> Records to process
========

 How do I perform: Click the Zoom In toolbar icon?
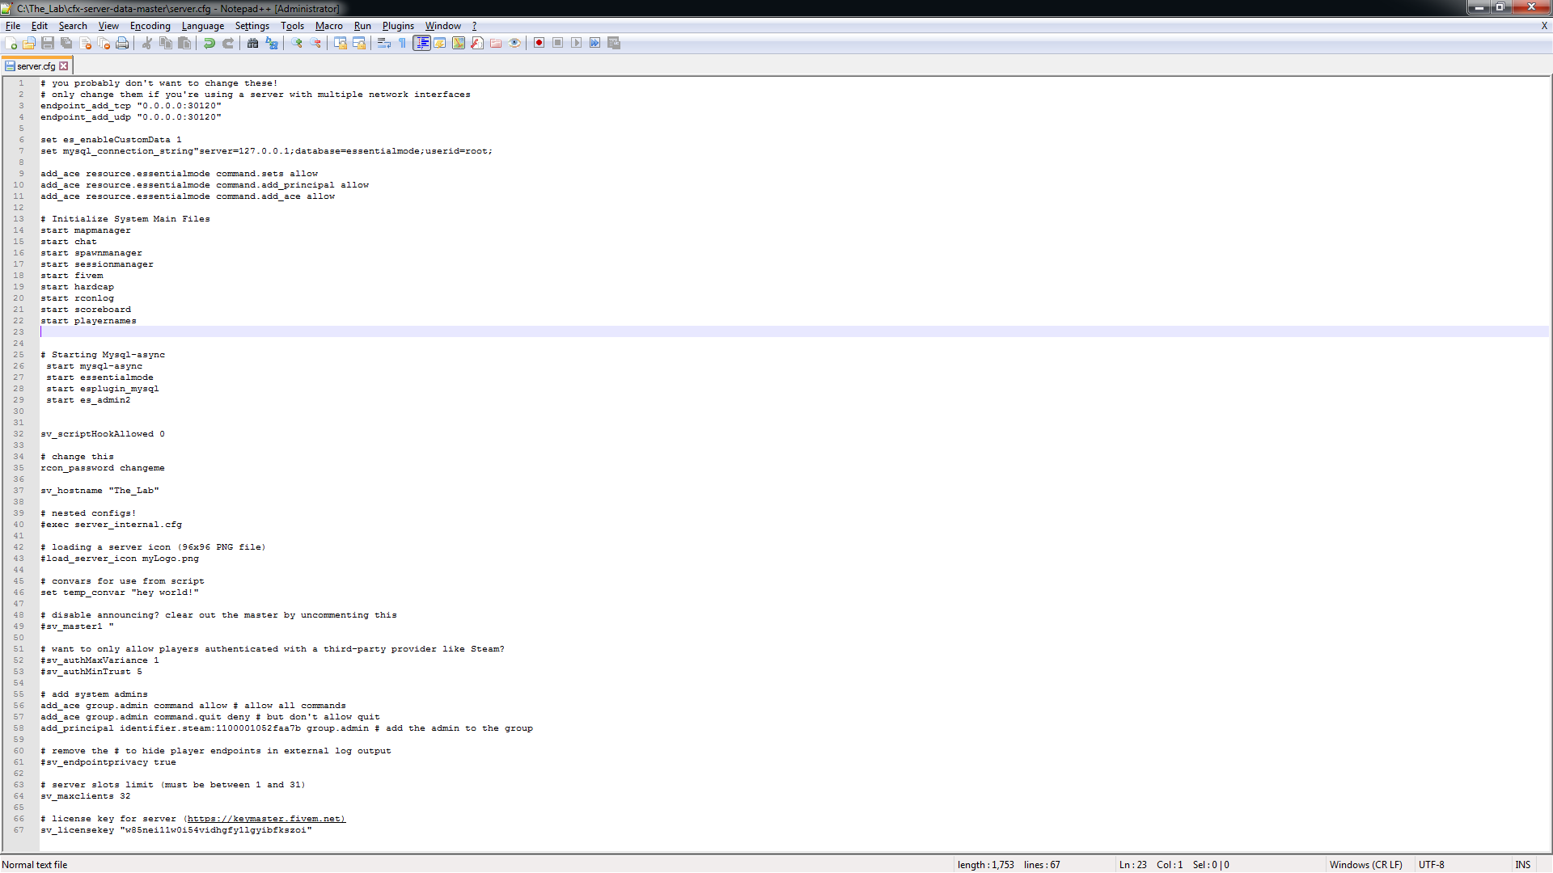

========

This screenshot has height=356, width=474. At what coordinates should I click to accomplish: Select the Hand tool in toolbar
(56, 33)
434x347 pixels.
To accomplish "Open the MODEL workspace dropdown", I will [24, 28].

========

> Written problem
Rewrite the records from the line containing "This screenshot has" through the line containing "will [24, 28].", inclusive, replacing "accomplish" with "carry out" and leaving everything else unchanged. Give only those lines.

> Task response
This screenshot has height=356, width=474. At what coordinates should I click to carry out: Select the Hand tool in toolbar
(56, 33)
434x347 pixels.
To carry out "Open the MODEL workspace dropdown", I will [24, 28].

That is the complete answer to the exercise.